The researchers then looked for ways to immerse the beads in water, and first considered a teabag-like design. They filled a mesh-like pocket with beads and dunked it in water they spiked with heavy metals. They found, though, that it took days for the beads to adequately absorb the contaminants if they simply left the teabag in the water. When they stirred the teabag around, turbulence sped the process somewhat, but it still took far too long for the beads, packed into one large teabag, to absorb the contaminants.
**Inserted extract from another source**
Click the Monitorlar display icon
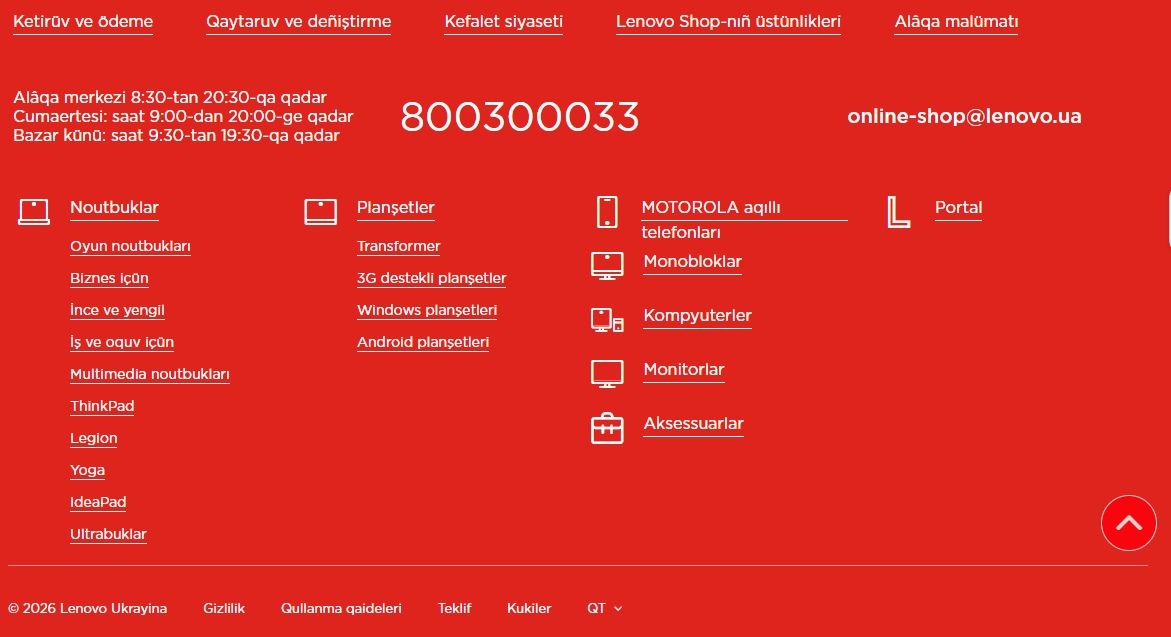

Ultimately, Hanhauser found that a handheld stirring design worked best to take up metal contaminants in water within a reasonable amount of time. The device is made from a polymer mesh cut into several propeller-like panels. Within each panel, Hanhauser hand-stitched small pockets, which she filled with polymer beads. She then stitched each panel around a polymer stick to resemble a sort of egg beater or whisk.
Testing the waters
The researchers fabricated several of the devices, then tested them on samples of natural water collected around Boston, including the Charles and Mystic rivers. They spiked the samples with various heavy metal contaminants, such as lead, copper, nickel, and cadmium, then stuck a device in the bottle of each sample, and twirled it around by hand to catch and absorb the contaminants. They then placed the devices on a counter to dry overnight.
To recover the contaminants from the device, they dipped the device in hydrochloric acid. The hydrogen in the solution effectively knocks away any ions attached to the polymer beads, including heavy metals, which can then be collected and analyzed with instruments such as mass spectrometers.
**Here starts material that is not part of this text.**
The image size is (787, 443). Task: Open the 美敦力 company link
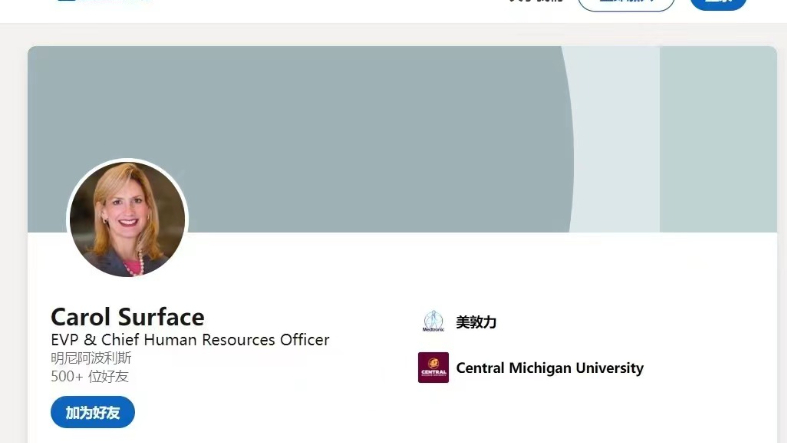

The researchers found that by stirring the device in the water sample, the device was able to absorb and preserve about 94 percent of the metal contaminants in each sample. In their recent trials, they found they could still detect the contaminants and predict their concentrations in the original water samples, with an accuracy range of 10 to 20 percent, even after storing the device in a dry state for up to two years.
With a cost of less than $2, the researchers believe that the device could facilitate transport of samples to centralized laboratories, collection and preservation of samples for future analysis, and acquisition of water quality data in a centralized manner, which, in turn, could help to identify sources of contamination, guide policies, and enable improved water quality management.